Download or read book Machine Learning, Optimization, and Data Science written by Giuseppe Nicosia and published by Springer Nature. This book was released on 2021-01-07 with total page 740 pages. Available in PDF, EPUB and Kindle. Book excerpt: This two-volume set, LNCS 12565 and 12566, constitutes the refereed proceedings of the 6th International Conference on Machine Learning, Optimization, and Data Science, LOD 2020, held in Siena, Italy, in July 2020. The total of 116 full papers presented in this two-volume post-conference proceedings set was carefully reviewed and selected from 209 submissions. These research articles were written by leading scientists in the fields of machine learning, artificial intelligence, reinforcement learning, computational optimization, and data science presenting a substantial array of ideas, technologies, algorithms, methods, and applications.

Distributed Machine Learning and Gradient Optimization

Download Distributed Machine Learning and Gradient Optimization PDF Online Free

Author :
Publisher : Springer Nature
ISBN 13 : 9811634203
Total Pages : 179 pages
Book Rating : 4.8/5 (116 download)

DOWNLOAD NOW!


Book Synopsis Distributed Machine Learning and Gradient Optimization by : Jiawei Jiang

Download or read book Distributed Machine Learning and Gradient Optimization written by Jiawei Jiang and published by Springer Nature. This book was released on 2022-02-23 with total page 179 pages. Available in PDF, EPUB and Kindle. Book excerpt: This book presents the state of the art in distributed machine learning algorithms that are based on gradient optimization methods. In the big data era, large-scale datasets pose enormous challenges for the existing machine learning systems. As such, implementing machine learning algorithms in a distributed environment has become a key technology, and recent research has shown gradient-based iterative optimization to be an effective solution. Focusing on methods that can speed up large-scale gradient optimization through both algorithm optimizations and careful system implementations, the book introduces three essential techniques in designing a gradient optimization algorithm to train a distributed machine learning model: parallel strategy, data compression and synchronization protocol. Written in a tutorial style, it covers a range of topics, from fundamental knowledge to a number of carefully designed algorithms and systems of distributed machine learning. It will appeal to a broad audience in the field of machine learning, artificial intelligence, big data and database management.

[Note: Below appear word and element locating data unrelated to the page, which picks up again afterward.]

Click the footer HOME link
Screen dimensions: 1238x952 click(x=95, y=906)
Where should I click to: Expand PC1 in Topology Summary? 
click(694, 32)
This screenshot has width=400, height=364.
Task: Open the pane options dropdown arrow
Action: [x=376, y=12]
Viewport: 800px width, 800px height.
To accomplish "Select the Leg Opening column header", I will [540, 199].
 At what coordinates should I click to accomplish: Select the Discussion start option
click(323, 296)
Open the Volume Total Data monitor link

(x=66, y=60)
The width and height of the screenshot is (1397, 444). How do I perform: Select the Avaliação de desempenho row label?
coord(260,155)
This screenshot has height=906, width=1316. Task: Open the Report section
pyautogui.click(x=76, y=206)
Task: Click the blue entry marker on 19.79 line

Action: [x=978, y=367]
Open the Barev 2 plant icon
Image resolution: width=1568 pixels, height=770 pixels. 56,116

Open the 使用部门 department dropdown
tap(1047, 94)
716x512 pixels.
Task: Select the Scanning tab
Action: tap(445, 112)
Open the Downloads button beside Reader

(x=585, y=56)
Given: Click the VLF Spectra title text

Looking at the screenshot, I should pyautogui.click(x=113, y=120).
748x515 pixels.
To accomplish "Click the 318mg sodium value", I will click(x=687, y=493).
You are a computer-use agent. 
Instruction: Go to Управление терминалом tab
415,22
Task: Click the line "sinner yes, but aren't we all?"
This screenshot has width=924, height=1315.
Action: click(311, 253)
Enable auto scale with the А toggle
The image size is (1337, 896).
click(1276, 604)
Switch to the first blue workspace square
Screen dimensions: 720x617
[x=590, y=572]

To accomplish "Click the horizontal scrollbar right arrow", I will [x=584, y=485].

Machine Learning, Optimization, and Data Science

Download Machine Learning, Optimization, and Data Science PDF Online Free

Author :
Publisher : Springer Nature
ISBN 13 : 3030954676
Total Pages : 667 pages
Book Rating : 4.0/5 (39 download)

DOWNLOAD NOW!


Book Synopsis Machine Learning, Optimization, and Data Science by : Giuseppe Nicosia

Download or read book Machine Learning, Optimization, and Data Science written by Giuseppe Nicosia and published by Springer Nature. This book was released on 2022-02-01 with total page 667 pages. Available in PDF, EPUB and Kindle. Book excerpt: This two-volume set, LNCS 13163-13164, constitutes the refereed proceedings of the 7th International Conference on Machine Learning, Optimization, and Data Science, LOD 2021, together with the first edition of the Symposium on Artificial Intelligence and Neuroscience, ACAIN 2021. The total of 86 full papers presented in this two-volume post-conference proceedings set was carefully reviewed and selected from 215 submissions. These research articles were written by leading scientists in the fields of machine learning, artificial intelligence, reinforcement learning, computational optimization, neuroscience, and data science presenting a substantial array of ideas, technologies, algorithms, methods, and applications.